> [Отрывок документа]
_ _ _ _ _

Итак, наука — центр его философствования. Неудивительно, что при такой конфигурации “водораздельных” ориентиров мысли в его построениях мы не найдем ясно артикулированной метафизики. Системы у него нет. В его построениях немало противоречий, незавершенностей, попыток и начинаний. Но это составляет как раз, на наш взгляд, его привлекательную черту. Незавершено бытие (оно — становление), незавершена наука, продолжаются искусство и жизнь. Как можно в таком случае говорить о метафизической цельности? Как можно при таком мировом положении дел претендовать на замкнутую систему мысли?

_ _ _ _ _

> [Задание A] Верните без изменений строки листинга, начиная со строки, где есть «Image resolution: width=600», и заканчивая строкой, где есть «Task: Click the '(4)' subsection number», включая обе.

_ _ _ _ _

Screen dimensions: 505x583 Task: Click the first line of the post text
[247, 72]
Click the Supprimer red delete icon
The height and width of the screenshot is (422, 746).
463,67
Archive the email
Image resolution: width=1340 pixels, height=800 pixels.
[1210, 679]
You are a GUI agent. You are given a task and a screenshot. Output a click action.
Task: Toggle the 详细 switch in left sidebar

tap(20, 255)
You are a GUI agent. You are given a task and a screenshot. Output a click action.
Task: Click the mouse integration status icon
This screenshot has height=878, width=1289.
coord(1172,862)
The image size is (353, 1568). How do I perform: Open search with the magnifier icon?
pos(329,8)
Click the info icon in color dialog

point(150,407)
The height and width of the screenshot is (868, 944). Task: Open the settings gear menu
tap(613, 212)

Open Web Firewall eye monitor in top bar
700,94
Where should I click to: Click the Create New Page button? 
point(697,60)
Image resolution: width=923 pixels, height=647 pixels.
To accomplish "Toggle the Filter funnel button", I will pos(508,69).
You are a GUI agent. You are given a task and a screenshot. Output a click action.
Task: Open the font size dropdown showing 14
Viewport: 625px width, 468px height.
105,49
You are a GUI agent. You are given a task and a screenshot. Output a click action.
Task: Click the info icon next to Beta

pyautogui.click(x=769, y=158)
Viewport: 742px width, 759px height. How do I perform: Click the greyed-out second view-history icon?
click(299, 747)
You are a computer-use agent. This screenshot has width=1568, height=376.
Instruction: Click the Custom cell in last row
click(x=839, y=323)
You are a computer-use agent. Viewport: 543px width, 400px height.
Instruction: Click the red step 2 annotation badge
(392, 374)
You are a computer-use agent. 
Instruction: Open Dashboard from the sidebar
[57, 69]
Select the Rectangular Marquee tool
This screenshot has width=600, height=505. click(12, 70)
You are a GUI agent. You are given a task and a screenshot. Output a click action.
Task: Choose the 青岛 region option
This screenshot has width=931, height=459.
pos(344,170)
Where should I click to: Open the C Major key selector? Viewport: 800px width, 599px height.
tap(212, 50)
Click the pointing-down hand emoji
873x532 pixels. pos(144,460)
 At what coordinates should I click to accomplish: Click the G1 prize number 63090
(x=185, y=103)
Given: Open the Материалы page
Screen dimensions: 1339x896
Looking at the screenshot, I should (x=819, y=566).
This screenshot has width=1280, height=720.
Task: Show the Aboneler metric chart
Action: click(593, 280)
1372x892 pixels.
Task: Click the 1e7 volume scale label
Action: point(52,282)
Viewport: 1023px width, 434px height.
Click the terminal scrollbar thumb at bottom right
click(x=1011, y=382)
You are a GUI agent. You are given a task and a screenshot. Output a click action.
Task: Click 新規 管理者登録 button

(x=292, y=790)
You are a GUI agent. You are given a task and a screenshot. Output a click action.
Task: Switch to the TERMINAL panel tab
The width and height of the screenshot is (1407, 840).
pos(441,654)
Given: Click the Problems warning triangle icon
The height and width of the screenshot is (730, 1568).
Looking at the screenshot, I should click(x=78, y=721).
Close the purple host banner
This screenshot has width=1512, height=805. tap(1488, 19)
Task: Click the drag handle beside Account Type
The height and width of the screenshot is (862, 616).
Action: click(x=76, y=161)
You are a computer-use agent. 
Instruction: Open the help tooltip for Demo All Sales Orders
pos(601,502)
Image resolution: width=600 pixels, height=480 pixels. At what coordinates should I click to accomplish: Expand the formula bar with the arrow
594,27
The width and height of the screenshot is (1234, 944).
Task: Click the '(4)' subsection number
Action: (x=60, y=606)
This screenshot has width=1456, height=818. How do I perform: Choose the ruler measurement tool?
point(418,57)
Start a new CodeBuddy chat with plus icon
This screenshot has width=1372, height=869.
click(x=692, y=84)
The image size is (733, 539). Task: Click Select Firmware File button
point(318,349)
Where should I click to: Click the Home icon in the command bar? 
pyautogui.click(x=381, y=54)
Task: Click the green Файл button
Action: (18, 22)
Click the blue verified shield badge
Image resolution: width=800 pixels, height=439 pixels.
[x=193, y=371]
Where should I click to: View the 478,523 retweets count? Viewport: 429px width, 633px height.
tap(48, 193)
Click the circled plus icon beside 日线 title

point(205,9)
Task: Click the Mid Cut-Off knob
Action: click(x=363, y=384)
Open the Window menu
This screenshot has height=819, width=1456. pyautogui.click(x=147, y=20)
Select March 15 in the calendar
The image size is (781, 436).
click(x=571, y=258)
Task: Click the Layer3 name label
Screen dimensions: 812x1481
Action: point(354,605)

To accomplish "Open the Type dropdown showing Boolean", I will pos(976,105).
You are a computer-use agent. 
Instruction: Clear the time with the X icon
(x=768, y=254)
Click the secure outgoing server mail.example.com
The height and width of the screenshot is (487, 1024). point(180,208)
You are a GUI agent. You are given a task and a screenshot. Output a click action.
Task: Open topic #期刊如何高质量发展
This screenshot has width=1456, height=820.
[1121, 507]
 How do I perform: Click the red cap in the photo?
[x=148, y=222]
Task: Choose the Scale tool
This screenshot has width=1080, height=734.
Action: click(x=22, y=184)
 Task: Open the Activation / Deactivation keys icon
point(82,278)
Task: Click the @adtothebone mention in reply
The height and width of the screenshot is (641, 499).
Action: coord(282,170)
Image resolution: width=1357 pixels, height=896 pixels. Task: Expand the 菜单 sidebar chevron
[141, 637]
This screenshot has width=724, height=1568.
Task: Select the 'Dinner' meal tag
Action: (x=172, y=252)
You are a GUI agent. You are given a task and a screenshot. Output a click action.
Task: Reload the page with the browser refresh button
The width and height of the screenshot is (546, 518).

_ _ _ _ _

> [Задание B] Перепечатайте из отрывка документа кусок, который начинается со слов «Итак, наука —» и заканчивается словами «замкнутую систему мысли?», не меняя в нем ни знака.

> [Ожидаемый ответ A]
Image resolution: width=600 pixels, height=480 pixels. At what coordinates should I click to accomplish: Expand the formula bar with the arrow
594,27
The width and height of the screenshot is (1234, 944).
Task: Click the '(4)' subsection number

> [Ожидаемый ответ B]
Итак, наука — центр его философствования. Неудивительно, что при такой конфигурации “водораздельных” ориентиров мысли в его построениях мы не найдем ясно артикулированной метафизики. Системы у него нет. В его построениях немало противоречий, незавершенностей, попыток и начинаний. Но это составляет как раз, на наш взгляд, его привлекательную черту. Незавершено бытие (оно — становление), незавершена наука, продолжаются искусство и жизнь. Как можно в таком случае говорить о метафизической цельности? Как можно при таком мировом положении дел претендовать на замкнутую систему мысли?